Copy exactly, and only, the lines from the line containing "Του Μυστήριου (29, 543)" through the last line of the records below, both included.

MATERIAL FOR THE TASK:
§
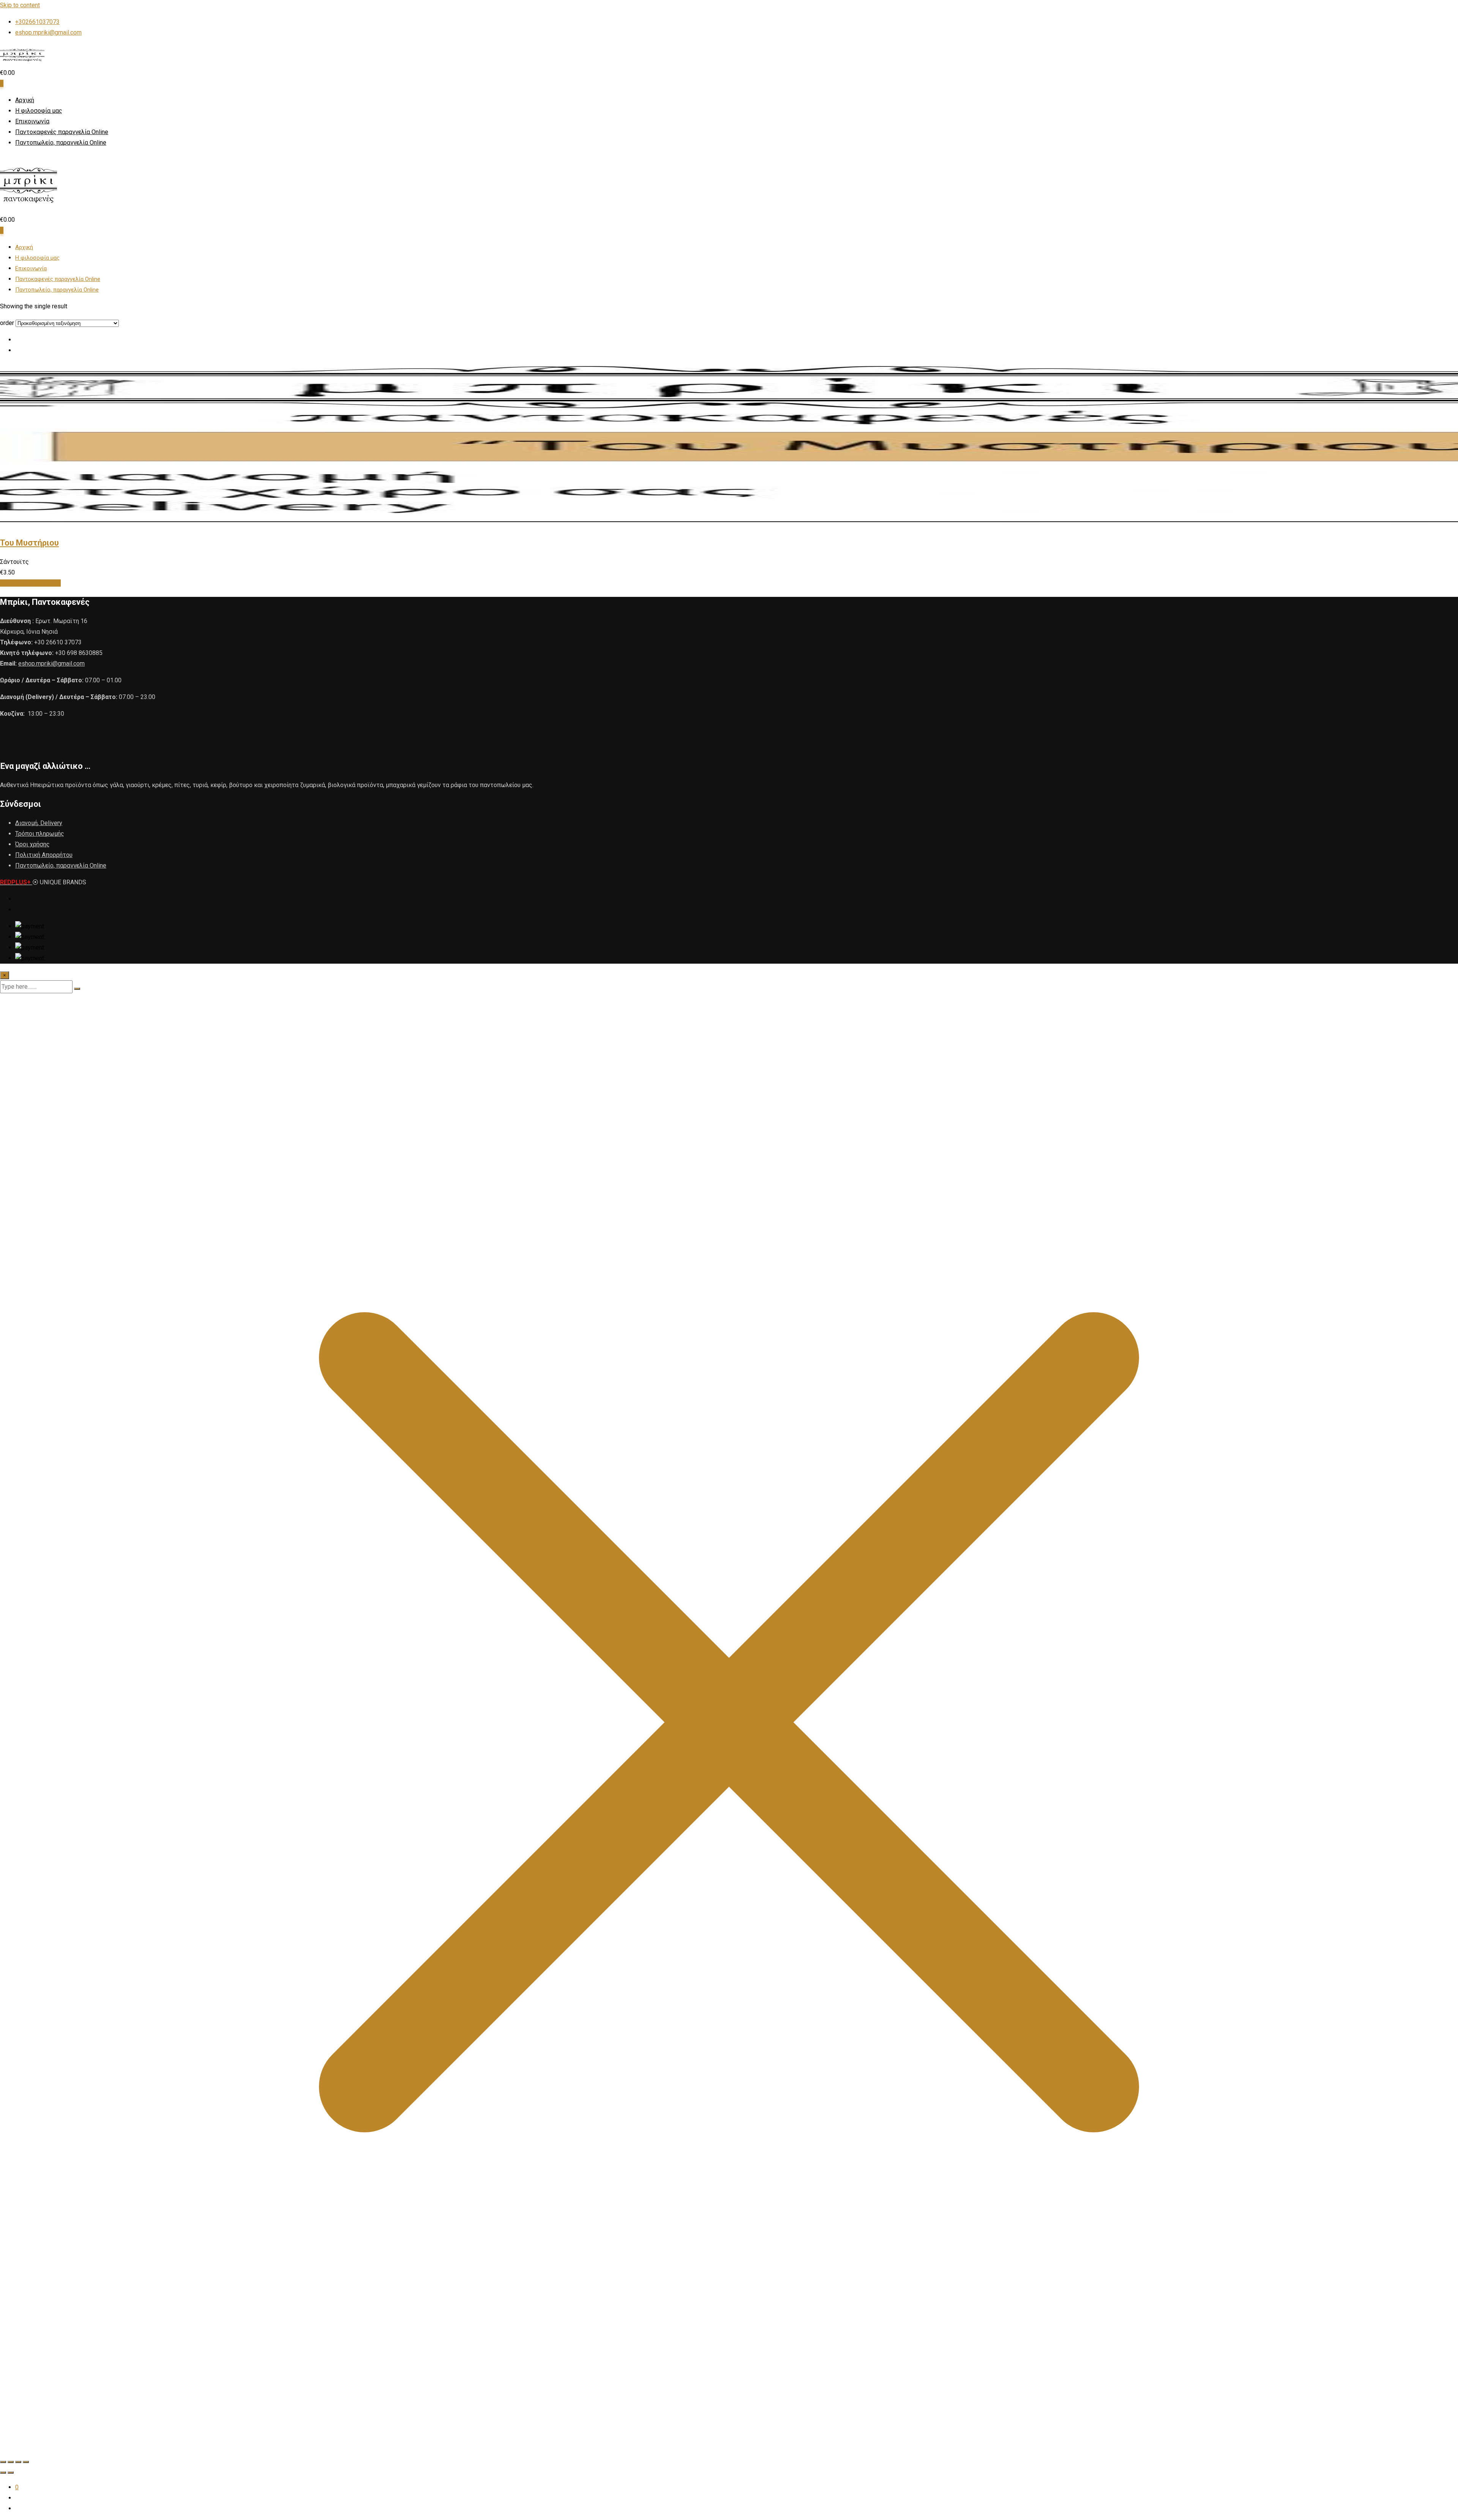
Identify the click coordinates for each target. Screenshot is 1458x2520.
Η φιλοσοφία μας (38, 110)
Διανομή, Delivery (38, 823)
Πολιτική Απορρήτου (44, 854)
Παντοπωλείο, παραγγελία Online (60, 142)
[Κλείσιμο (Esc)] (26, 2462)
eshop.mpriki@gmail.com (48, 32)
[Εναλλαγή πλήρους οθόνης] (11, 2462)
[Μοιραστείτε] (18, 2462)
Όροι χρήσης (32, 844)
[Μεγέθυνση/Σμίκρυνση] (3, 2462)
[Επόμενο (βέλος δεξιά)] (11, 2472)
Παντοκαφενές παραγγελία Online (61, 132)
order (7, 323)
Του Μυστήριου (29, 543)
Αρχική (24, 100)
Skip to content (20, 5)
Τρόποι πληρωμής (39, 833)
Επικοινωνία (32, 121)
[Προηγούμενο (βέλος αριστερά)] (3, 2472)
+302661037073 (37, 21)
§
FINAL ANSWER:
Του Μυστήριου (29, 543)
Αρχική (24, 100)
Skip to content (20, 5)
Τρόποι πληρωμής (39, 833)
Επικοινωνία (32, 121)
[Προηγούμενο (βέλος αριστερά)] (3, 2472)
+302661037073 (37, 21)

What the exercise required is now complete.